Another great question from the Champions Slack—this one is from @Ciara Twomey Nielsen goes straight to security and trust:
“If a file contains hidden malicious instructions, could Rovo be tricked into ignoring its safety rules?”
Short answer: No—but let’s unpack why.
First, clarify the model vs. the interface
Rovo is not the LLM. It’s the interface layer.
That matters because:
- It doesn’t blindly execute file content
- It orchestrates how content is retrieved, filtered, and sent to the model
- It applies Atlassian’s security, permission, and safety controls before anything reaches generation
So the risk model is different from “raw LLM prompt injection” scenarios you might see online.
What happens when a file is uploaded?
Files are not treated as executable prompts.
Instead, they go through:
- Filtering and scanning
- Indexing as content (not instructions)
- Permission checks via the Teamwork Graph
If malicious strings exist, they’re handled as data—not commands.
What about prompt injection attacks?
Prompt injection (e.g., “ignore previous instructions…”) is a known risk in AI systems.
Here’s how Rovo handles it:
- The model operates in a controlled, sandboxed environment
- System-level instructions cannot be overridden by user content
- Suspicious content may lead to refusal or safe fallback responses
In other words: The AI may ignore the malicious instruction—or decline to act on it—but it won’t adopt it as truth.
The controls that matter most
From Atlassian’s own security and AI guidance:
- “AI features cannot bypass product-level permissions.”
- “Generative AI actions are executed within a controlled environment with strict access checks.”
That means:
- If a user shouldn’t see it → Rovo won’t surface it
- If content is unsafe → Rovo may limit or refuse responses
- If instructions conflict with system rules → system rules win
Why customers ask this (and why it’s valid)

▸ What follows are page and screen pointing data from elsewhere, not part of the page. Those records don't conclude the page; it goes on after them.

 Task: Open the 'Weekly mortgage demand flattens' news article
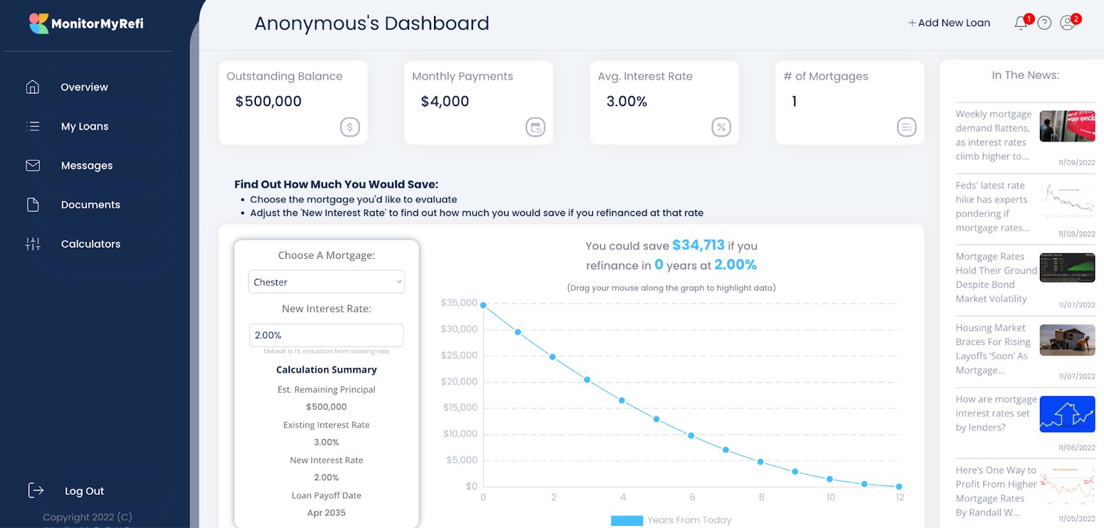(994, 135)
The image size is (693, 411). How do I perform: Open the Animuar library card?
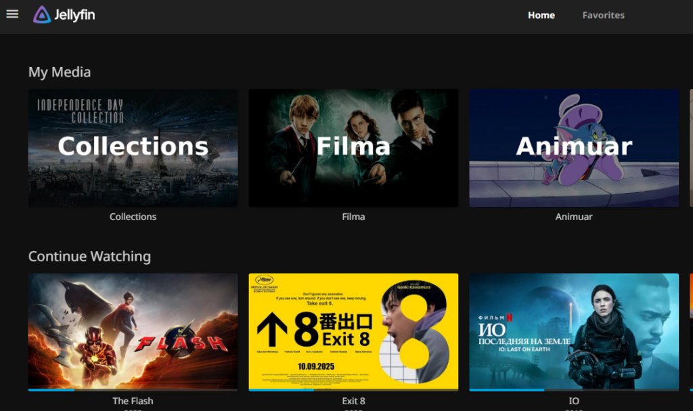(x=574, y=148)
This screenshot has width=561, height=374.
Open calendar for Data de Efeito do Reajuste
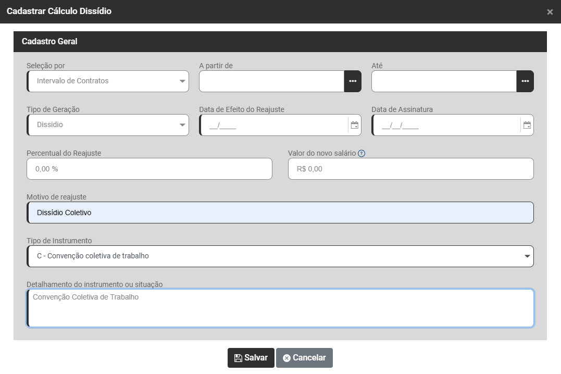point(354,125)
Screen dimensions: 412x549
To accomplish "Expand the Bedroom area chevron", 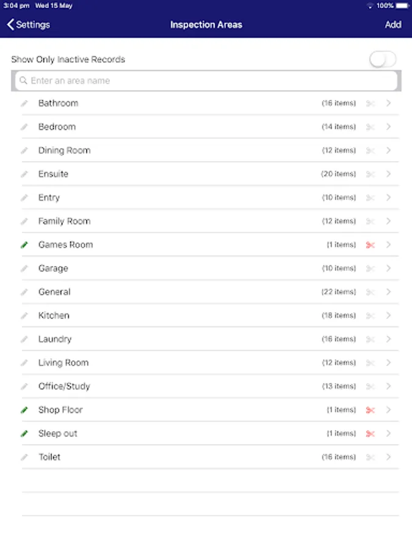I will [389, 127].
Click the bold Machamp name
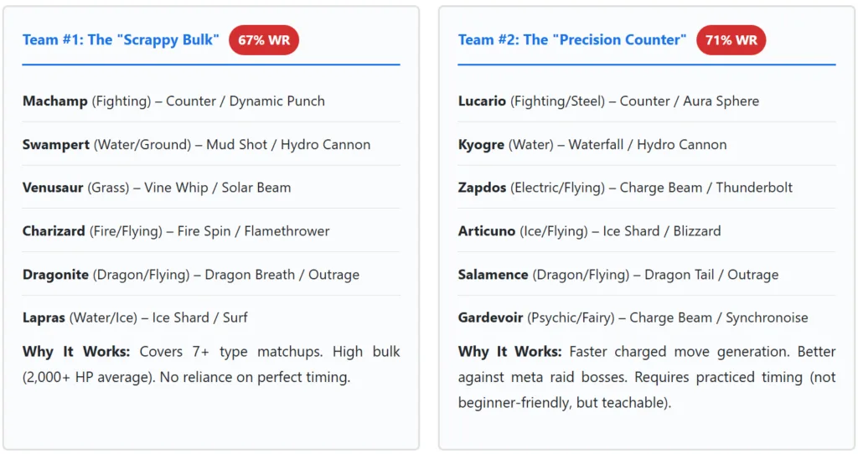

This question usually comes from exposure to general LLM risks. And they’re not wrong—prompt injection is real.
But here’s the nuance:
- Most public examples assume direct model access
- Rovo sits behind multiple layers of governance, permissions, and filtering
Different architecture → different risk profile
If you need “official documentation”
This is where things get a bit fragmented today. The answer lives across multiple areas:
- Atlassian Intelligence Trust & Safety
- Permissions & Access Controls
- Data Handling and AI Safety Controls
- Security, Privacy & Data Protection docs
For formal validation: Opening a support ticket is still the cleanest way to get a consolidated, customer-ready response.